These swords have leaf-shaped blades, balance well forward of the wrist and some even have blunt points. Unlike thin-bladed rapiers, these swords have hilts cast as an intrinsic part of the weapon and can therefore be used for slashing without coming apart. Swords are more likely to disable than kill, but few weapons are as useful in a mêlée. A rapier- or spear-user requires accuracy and time, and leaves himself open to attack from the side; while the user of an axe or club becomes exhausted in prolonged battle. Late Bronze Age swords must have been invented by societies already used to war, and aware of the limitations of other weapons.
I have examined several hundred Late Bronze Age swords and would maintain that the majority bear signs of edge damage consistent with blade-on-blade impact. They tend to have numerous nicks and small wave-like distortions of the edges. The nicks are unlike the signs of attempted complete destruction often found on blades in ritual deposits, and the rippled blades cannot have been caused by faulty casting.

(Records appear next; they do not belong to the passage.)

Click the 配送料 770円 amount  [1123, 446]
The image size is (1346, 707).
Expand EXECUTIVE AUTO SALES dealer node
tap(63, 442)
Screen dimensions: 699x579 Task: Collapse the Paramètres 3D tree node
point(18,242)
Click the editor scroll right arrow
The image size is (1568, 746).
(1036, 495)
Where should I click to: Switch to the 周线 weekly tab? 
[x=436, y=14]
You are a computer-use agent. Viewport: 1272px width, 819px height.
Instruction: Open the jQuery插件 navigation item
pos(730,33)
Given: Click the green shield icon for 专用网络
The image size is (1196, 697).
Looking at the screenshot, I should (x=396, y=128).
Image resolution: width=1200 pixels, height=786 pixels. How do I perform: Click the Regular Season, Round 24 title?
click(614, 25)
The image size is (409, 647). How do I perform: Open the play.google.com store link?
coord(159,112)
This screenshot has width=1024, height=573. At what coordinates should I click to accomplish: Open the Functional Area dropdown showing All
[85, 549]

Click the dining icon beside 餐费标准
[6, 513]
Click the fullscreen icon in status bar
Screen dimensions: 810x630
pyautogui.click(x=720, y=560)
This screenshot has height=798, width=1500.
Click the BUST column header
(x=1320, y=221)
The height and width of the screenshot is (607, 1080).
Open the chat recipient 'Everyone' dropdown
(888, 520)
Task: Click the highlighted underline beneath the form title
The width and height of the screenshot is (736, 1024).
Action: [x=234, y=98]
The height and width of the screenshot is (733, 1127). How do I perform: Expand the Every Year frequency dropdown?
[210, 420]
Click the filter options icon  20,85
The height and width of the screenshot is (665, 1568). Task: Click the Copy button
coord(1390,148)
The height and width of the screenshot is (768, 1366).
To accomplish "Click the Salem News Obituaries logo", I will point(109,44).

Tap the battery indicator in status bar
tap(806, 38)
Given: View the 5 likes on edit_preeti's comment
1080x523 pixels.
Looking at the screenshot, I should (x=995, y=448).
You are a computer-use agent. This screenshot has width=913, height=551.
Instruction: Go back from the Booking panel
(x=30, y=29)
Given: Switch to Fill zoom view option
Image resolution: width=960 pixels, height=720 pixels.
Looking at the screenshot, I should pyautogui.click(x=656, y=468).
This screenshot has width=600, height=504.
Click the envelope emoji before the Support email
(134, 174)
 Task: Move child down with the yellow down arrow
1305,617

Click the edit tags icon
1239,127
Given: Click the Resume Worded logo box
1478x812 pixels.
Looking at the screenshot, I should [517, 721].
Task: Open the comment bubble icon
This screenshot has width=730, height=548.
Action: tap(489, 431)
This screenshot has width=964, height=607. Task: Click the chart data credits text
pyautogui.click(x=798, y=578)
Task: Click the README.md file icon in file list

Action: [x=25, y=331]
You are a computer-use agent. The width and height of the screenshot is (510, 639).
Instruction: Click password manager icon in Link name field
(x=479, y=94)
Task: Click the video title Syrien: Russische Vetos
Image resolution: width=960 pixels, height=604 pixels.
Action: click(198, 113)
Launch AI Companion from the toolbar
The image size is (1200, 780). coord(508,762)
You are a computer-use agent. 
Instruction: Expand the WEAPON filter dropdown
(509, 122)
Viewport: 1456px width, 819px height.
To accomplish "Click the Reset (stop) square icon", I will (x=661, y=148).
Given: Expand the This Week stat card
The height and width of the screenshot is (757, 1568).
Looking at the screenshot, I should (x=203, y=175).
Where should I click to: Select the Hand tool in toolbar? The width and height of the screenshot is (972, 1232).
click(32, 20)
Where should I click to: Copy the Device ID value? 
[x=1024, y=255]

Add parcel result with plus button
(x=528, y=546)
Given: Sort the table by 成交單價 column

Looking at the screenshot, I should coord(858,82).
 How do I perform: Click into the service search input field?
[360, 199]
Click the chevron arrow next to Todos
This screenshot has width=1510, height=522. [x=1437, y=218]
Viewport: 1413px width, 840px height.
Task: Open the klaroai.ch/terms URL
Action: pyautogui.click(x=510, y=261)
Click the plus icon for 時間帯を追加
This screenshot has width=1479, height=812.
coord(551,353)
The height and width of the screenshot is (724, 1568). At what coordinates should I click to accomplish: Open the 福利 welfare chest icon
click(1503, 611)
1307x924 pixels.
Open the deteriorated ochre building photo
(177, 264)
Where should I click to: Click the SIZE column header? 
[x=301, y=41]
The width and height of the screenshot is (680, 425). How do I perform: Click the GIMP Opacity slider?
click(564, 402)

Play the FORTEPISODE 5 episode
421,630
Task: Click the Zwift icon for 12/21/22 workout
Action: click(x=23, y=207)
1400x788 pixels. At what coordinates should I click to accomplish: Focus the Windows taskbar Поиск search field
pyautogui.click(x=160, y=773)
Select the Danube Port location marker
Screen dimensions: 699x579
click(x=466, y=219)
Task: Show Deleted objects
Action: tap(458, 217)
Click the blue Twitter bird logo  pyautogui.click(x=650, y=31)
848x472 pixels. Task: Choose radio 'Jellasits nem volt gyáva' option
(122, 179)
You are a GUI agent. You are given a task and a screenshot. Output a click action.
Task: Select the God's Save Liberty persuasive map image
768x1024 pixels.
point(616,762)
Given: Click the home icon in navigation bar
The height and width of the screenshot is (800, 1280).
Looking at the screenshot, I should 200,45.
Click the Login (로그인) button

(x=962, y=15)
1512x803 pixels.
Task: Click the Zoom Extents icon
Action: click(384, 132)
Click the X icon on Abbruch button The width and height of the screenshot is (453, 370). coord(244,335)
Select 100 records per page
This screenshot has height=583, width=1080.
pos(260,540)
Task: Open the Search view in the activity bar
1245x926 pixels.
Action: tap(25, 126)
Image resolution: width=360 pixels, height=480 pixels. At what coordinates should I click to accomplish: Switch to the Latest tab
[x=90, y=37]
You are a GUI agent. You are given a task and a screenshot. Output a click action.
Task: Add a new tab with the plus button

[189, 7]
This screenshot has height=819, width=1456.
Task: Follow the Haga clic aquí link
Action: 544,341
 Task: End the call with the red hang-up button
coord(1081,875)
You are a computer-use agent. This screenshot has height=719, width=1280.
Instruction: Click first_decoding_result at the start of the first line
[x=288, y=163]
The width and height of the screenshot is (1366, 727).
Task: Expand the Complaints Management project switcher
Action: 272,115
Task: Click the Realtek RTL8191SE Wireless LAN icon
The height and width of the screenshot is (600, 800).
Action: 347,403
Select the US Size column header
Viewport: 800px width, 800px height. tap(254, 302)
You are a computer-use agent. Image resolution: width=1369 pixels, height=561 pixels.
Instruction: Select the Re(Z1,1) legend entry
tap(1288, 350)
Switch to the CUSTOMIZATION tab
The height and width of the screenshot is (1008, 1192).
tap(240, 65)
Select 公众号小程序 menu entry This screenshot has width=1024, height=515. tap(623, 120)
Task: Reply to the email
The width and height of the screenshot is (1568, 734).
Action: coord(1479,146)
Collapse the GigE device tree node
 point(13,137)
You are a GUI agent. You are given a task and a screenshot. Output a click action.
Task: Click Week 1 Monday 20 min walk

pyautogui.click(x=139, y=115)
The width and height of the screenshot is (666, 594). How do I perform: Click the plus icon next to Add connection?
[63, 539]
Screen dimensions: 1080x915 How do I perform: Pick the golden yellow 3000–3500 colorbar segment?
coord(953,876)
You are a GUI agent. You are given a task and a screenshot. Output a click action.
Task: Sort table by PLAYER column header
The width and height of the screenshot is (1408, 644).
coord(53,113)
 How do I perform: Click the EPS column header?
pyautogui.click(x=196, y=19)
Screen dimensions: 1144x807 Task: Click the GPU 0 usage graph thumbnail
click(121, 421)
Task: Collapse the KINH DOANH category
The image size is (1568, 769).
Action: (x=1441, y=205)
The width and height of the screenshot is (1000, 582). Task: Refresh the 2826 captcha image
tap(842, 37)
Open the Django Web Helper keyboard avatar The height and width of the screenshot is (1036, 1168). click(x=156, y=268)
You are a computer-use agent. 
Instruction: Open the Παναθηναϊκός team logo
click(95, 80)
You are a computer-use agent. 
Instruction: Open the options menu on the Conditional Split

It would be surprising if sword users were not the élite of warriors. Bronze swords are far from easy to make – the clay moulds themselves require careful preparation and only expert casting can prevent the creation of hidden flaws. Hammering and heating the edges repeatedly, without cracking the metal, is particularly difficult in tin bronze. Nonetheless the vast majority of blades have micro-structures which show this was done with consistent results.‘The first weapons devised only for war’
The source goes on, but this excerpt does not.